Despite the hardships of the past two years, Australia’s music community got a welcome boost when Anthony Albanese’s Labor Party seized power at the May 21 federal election, booting out a Liberal government that was largely tone-deaf on issues relating to contemporary music.

Albanese and his arts minister, Tony Burke are live music fans and both made their way through the mud at Bluesfest 2022. Burke will be expected to work with the music industry on a three-point plan and has made a commitment on a national insurance system

for those live events scrubbed by the pandemic. He has also pledged to work on a national solution to protect consumers and the industry from ticket scalping, which remains a problem.



Viagogo, for years the scourge of the local live industry, is currently the focus of an investigation for “possible breaches” of Western Australia’s Ticket Scalping Act.

The state’s anti-scalping laws came into effect on 10 September 2021, making it illegal to resell a ticket to WA concerts and events for more than 110% of its original price. The government was tipped off by consumers on steep mark-ups for Billie Eilish and Justin Bieber concerts, among other shows.

“At least 10% of ticketholders aren’t showing up to the concerts, which affects spend for bar, merch, and can result in overstaffing”

The pandemic has also coughed up several new dilemmas. Late sales, no shows, and critical staff shortages are some issues that are affecting Australia’s live business.

Michael Chugg, the chairman of Chugg Entertainment, part of the Mushroom Group, and a member of the senior leadership team at Frontier Touring, admits there’s “probably too much” inventory in over spring and summer, “but all of our tours are selling well.” Though, he adds, “At least 10% of ticketholders aren’t showing up to the concerts, which affects spend for bar, merch, and can result in overstaffing.”



Though rogue agents still operate, technology has made the ticketing experience close to seamless, says Gavin Taylor, MD of Ticketmaster Australia.

“The full-scale adoption of digital tickets has made a significant impact on the industry, providing the most convenient way for fans to receive and transfer their tickets,” he tells IQ.

With the 100% adoption of digital ticketing, “our partners can engage with fans like never before, providing tailored communications, engagement, upsells, and unique experiences that really drive fan connection and satisfaction,” he continues.

“The full-scale adoption of digital tickets has made a significant impact on the industry”
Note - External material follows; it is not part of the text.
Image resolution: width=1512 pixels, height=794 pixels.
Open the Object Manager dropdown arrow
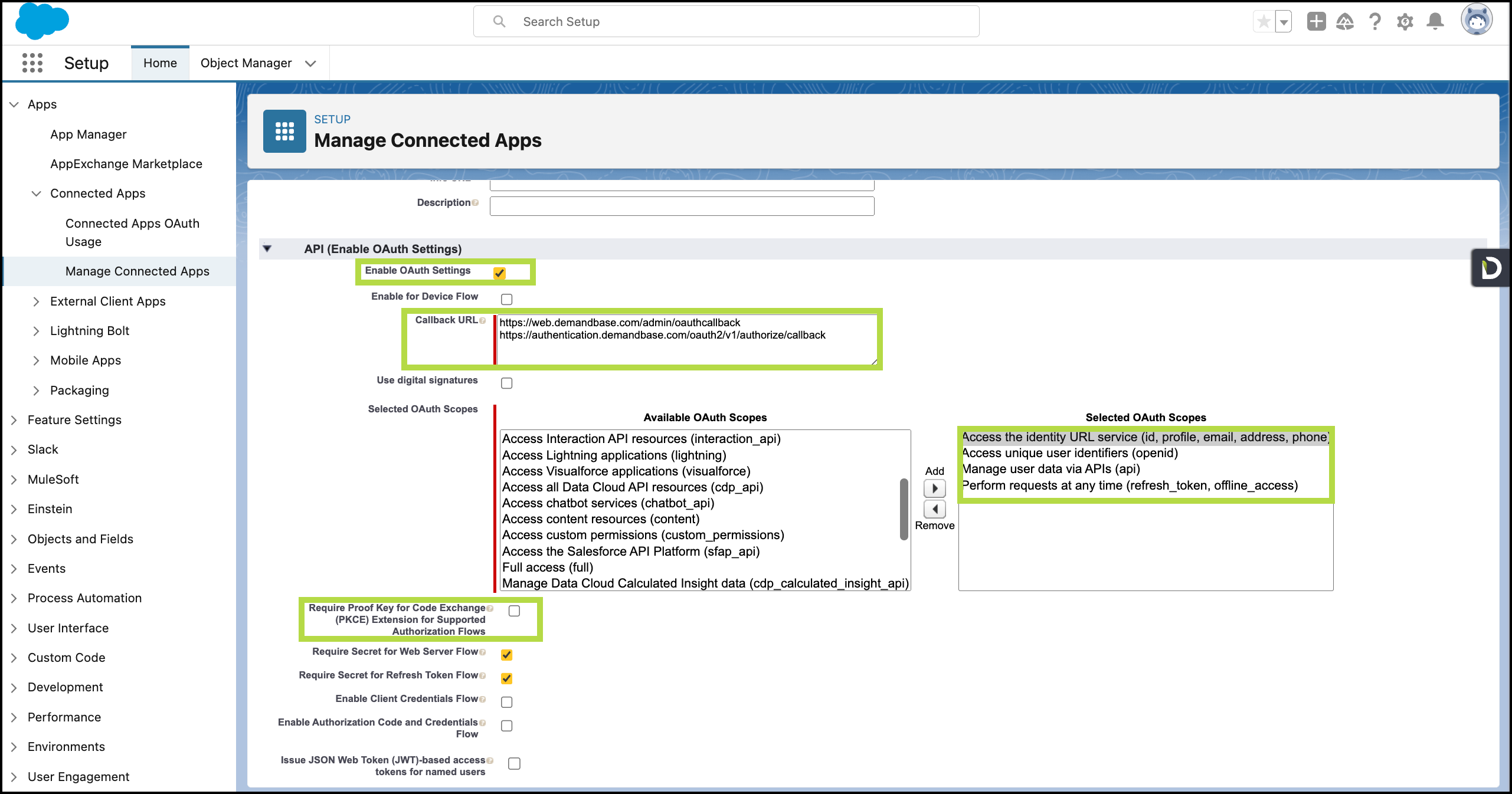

Pricing tools and tech-powered insights can also be passed on to partners throughout the live music chain. Ticketmaster, part of Live Nation, continues to “push innovation,” Taylor notes, through partnerships with Snapchat and TikTok, to reach and engage with broader audiences. “We are also seeing how NFTs can add value to the fan experience by providing rewards for attendance and a digital keepsake to memorialise those amazing event experiences.”

In a quirk of the Australian market, legacy venue agreements see Ticketek and Ticketmaster together commanding the lion’s share of the ticketing market.

“With the increase in costs of living and the risk of potential lockdowns, people are being cautious with their spending”

It’s a situation, says Flicket co-founder and CEO Ben Calvert, that is driving promoters to pursue greenfield sites with limited restrictions. Flicket, he says, “doubled down” on investment in customer service and technology during the pandemic.

“With the increase in costs of living and the risk of potential lockdowns, people are being cautious with their spending and are delaying purchasing resulting in difficult forecasting for promoters and increased risk for the multitude of shows on offer,” he adds.

“This is why having an exclusive relationship with fans is more important and having flexibility with payment options is key.”